### STATED TASK
In the items below, swap "link" for "hyperlink" everywhere from the line that contains "Where should I" down to the line that contains "Looking at the", and reproduce those lines with nothing else altered. Leave the pictures out of your answer.

### Word and element pointing items
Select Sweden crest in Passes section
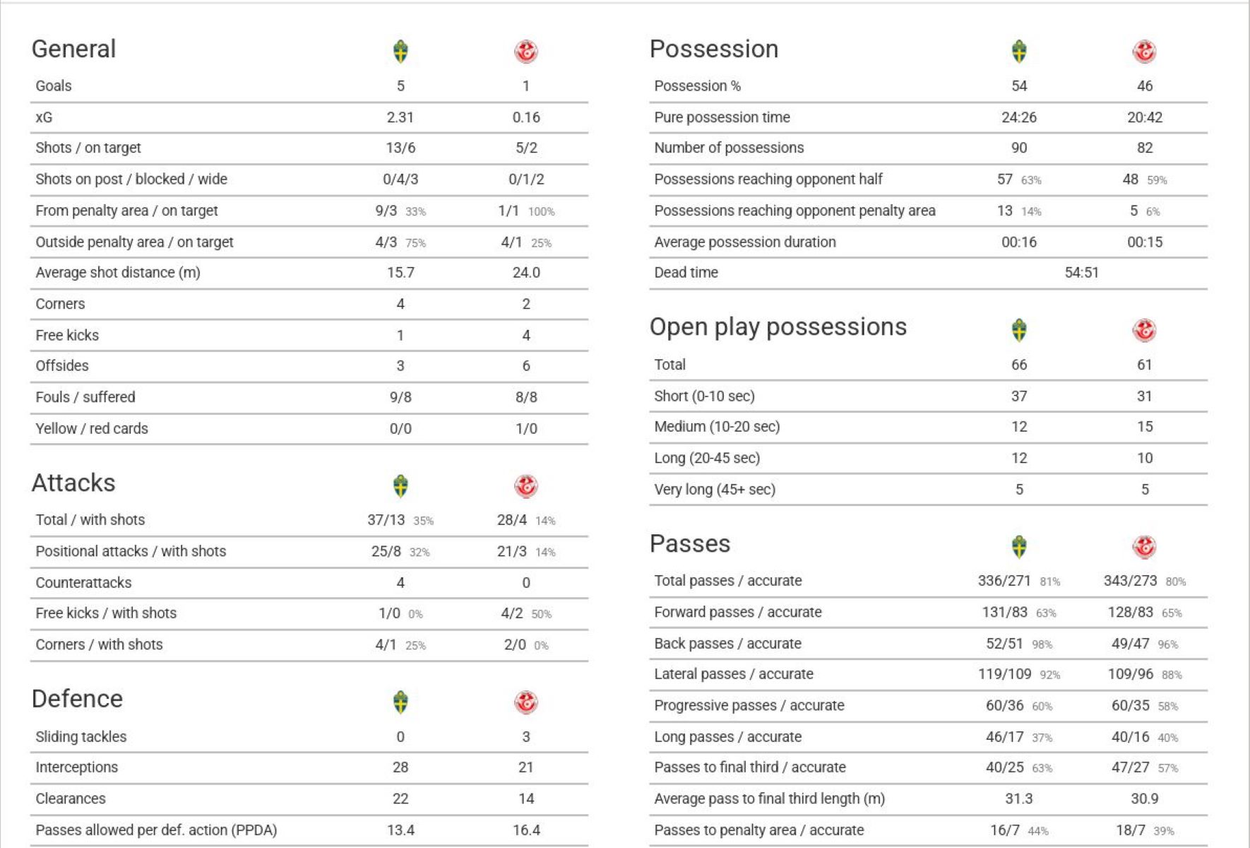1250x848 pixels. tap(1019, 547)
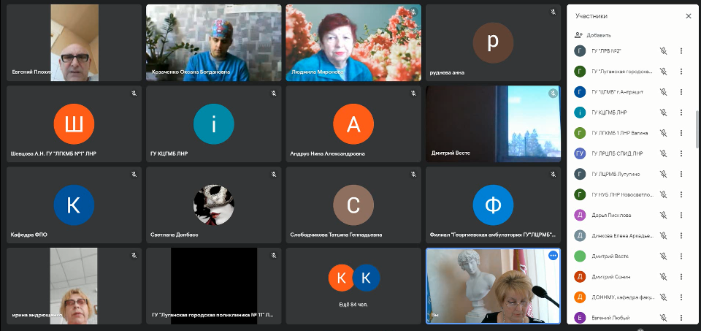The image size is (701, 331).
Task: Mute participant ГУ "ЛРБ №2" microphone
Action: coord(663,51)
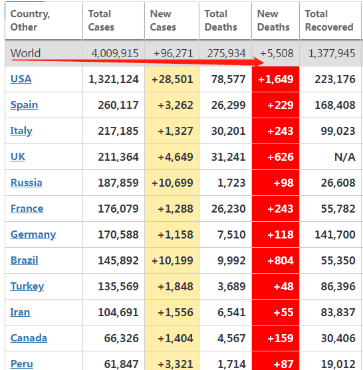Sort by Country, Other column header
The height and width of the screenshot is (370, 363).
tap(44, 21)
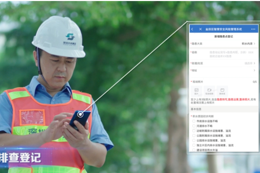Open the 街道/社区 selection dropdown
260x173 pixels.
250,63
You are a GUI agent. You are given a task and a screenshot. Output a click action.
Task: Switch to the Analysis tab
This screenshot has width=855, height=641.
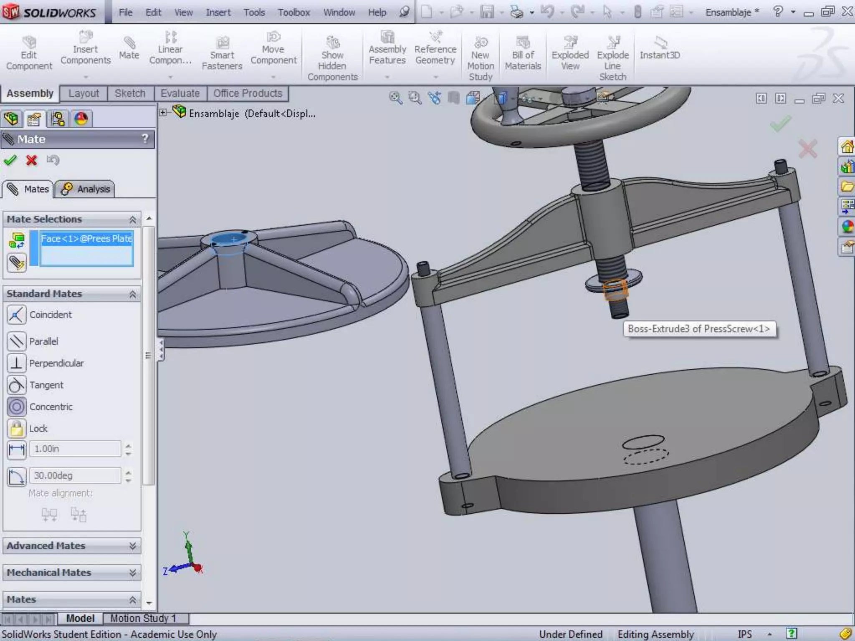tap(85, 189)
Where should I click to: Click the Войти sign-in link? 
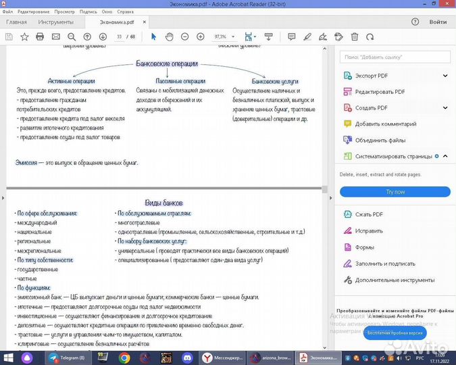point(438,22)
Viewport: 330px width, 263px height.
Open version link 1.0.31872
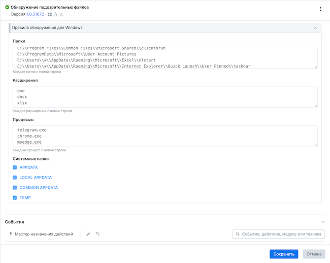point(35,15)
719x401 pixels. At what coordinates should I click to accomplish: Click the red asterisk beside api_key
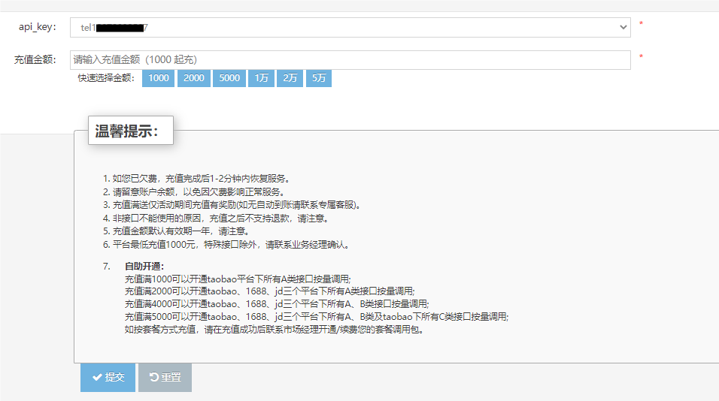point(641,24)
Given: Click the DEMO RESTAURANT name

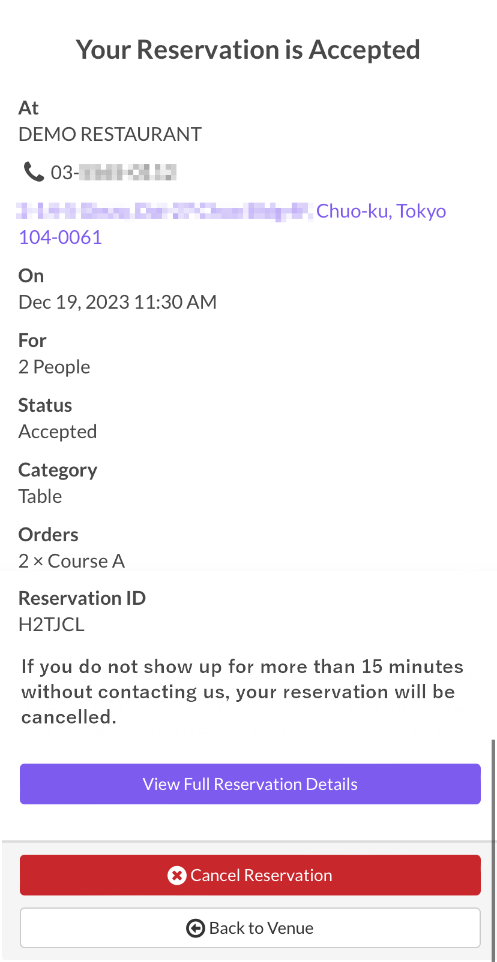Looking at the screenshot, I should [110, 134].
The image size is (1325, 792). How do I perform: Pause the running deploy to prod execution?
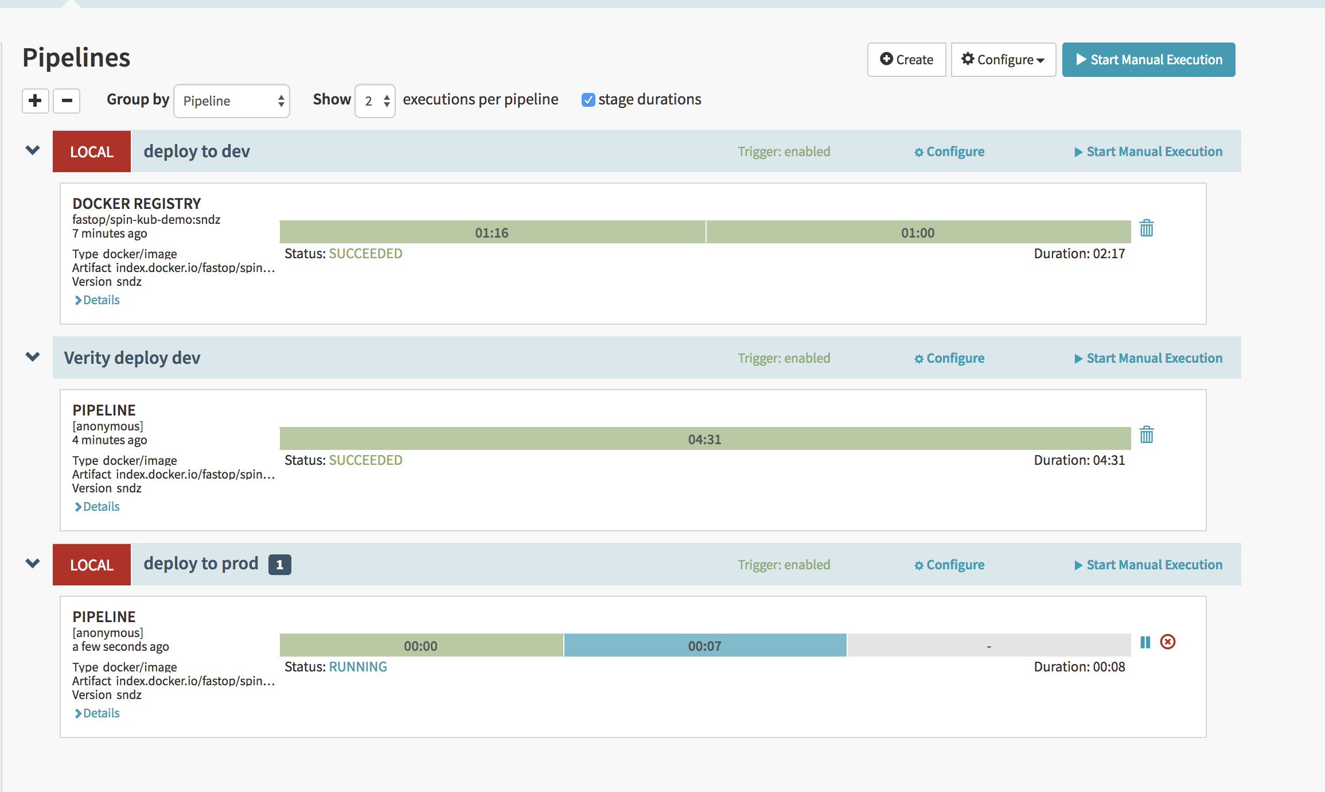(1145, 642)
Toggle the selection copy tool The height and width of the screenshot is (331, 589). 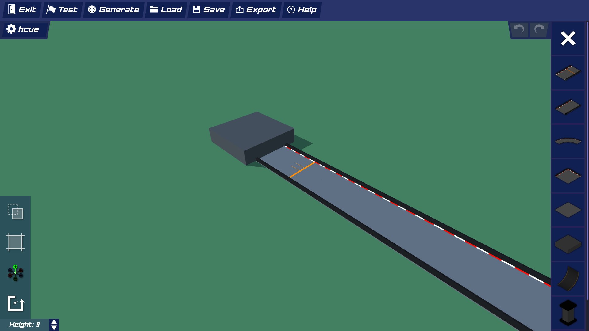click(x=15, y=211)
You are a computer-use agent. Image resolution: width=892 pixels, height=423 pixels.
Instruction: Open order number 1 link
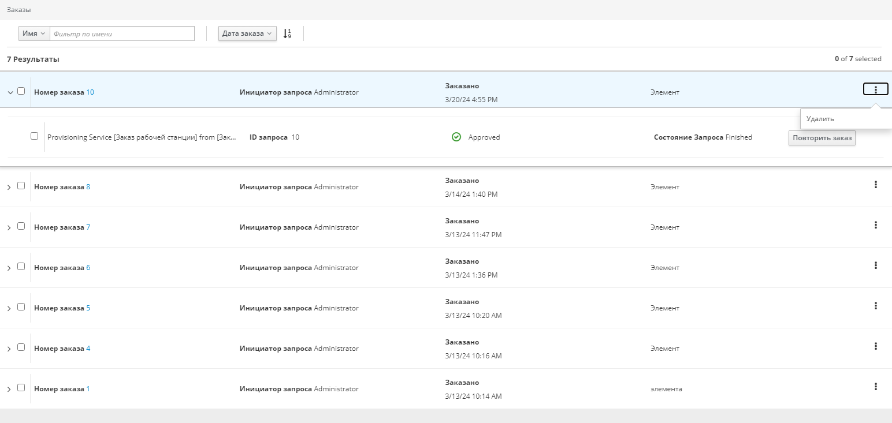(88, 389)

### ANSWER FOR THE TASK
Where should I click to: Click the Войти sign-in hyperlink? 
point(438,22)
Viewport: 330px width, 263px height.
Open version hyperlink 1.0.31872
point(35,15)
719x401 pixels. At what coordinates should I click to accomplish: Click the red asterisk beside api_key
point(641,24)
Given: Click the DEMO RESTAURANT name

Looking at the screenshot, I should [110, 134].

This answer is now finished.